Actually I exaggerated. She didn’t actually hit me – because I jumped out of the way at the last minute when I realized that my naïve assumption that she would stop before crashing into me was in fact incorrect.

Of course this was a minor inconvenience, if that. But it definitely made an impact. As I sat back and watched everyone moving around me, I noticed that this woman’s behavior was not unusual. Most people were behaving with complete oblivion to the existence of anyone else around them. If they wanted to go somewhere, they went – straight ahead, whether they crashed into someone or not. It reminded me of a game we used to play as children, “We don’t stop for anybody”.

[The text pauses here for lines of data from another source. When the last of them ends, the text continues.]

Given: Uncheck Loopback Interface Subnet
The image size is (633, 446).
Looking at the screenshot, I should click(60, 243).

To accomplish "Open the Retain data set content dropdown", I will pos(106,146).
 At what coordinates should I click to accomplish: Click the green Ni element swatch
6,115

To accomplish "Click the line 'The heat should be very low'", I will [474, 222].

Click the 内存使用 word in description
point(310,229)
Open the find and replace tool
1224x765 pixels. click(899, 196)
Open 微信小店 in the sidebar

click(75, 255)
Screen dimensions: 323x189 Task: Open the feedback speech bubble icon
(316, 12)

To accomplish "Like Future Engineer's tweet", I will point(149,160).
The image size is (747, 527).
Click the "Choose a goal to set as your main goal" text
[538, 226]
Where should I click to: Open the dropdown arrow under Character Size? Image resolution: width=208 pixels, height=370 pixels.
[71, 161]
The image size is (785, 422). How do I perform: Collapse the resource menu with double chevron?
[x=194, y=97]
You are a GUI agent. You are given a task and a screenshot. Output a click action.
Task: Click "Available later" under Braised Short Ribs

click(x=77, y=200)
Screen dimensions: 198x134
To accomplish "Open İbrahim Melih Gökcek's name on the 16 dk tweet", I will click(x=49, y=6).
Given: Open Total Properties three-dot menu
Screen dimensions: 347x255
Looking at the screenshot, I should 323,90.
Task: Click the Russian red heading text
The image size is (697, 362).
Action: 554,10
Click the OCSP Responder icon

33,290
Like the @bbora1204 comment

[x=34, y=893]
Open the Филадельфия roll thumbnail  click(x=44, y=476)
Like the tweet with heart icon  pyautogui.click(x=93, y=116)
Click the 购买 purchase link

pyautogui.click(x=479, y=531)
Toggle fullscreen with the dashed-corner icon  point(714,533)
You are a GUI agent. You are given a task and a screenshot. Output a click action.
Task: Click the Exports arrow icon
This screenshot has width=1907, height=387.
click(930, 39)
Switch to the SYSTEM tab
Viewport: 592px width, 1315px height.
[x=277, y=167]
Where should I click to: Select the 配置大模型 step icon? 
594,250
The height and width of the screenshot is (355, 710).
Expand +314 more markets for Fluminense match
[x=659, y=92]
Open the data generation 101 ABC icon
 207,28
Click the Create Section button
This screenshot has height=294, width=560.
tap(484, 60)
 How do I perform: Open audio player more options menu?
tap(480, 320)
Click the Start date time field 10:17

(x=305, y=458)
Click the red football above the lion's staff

It’s one thing if it would only be packs of teenagers behaving this way. It sort of comes with the territory. No one is more self- centered or oblivious to the needs of others than adolescents. We tolerate it because we assume it’s a phase they will grow out of.

We are less tolerant when it’s adults who manifest the same behavior. We expect more – some thoughtfulness and consideration, and not being stepped on, pushed through or jostled out of the way. Am I just being unrealistic?

Sometimes when I see a very impatient driver, I’m struck by the thought that their speed and impatience and negligent driving probably doesn’t even save them any time, and if it did, it’s tops a few seconds. For those few seconds, is it worth being rude or nasty or fool-hardy? Is it worth risking your life?

We are not alone in the world. We are not the center of the world. Other people are not here to serve us. If that woman would have instead waited until we passed or reconciled herself to a less than perfect picture in order to demonstrate kindness and sensitivity towards others, her children would have left with a memory of their trip that no photo, however good, could possibly capture.